List each line of the data in which the string "agent" appears.

_ _ _ _

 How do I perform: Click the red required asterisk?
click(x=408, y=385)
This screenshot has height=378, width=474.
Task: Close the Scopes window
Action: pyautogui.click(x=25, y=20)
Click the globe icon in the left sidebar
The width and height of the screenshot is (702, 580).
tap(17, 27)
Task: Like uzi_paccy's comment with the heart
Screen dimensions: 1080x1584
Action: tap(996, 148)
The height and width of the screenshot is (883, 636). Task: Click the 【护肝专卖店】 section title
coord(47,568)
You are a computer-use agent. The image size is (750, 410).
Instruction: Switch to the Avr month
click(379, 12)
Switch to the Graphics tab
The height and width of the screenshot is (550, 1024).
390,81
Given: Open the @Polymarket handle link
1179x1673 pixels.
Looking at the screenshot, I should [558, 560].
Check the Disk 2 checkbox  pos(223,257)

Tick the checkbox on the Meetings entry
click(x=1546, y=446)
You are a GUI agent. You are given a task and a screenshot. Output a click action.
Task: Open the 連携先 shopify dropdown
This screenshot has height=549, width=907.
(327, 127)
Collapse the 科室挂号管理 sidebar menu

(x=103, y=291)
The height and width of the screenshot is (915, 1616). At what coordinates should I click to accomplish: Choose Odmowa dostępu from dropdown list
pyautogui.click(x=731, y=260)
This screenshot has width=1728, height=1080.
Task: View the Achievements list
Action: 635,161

_ _ _ _

### [Answer for the task]
You are a computer-use agent. The image size is (750, 410).
You are a GUI agent. You are given a task and a screenshot. Output a click action.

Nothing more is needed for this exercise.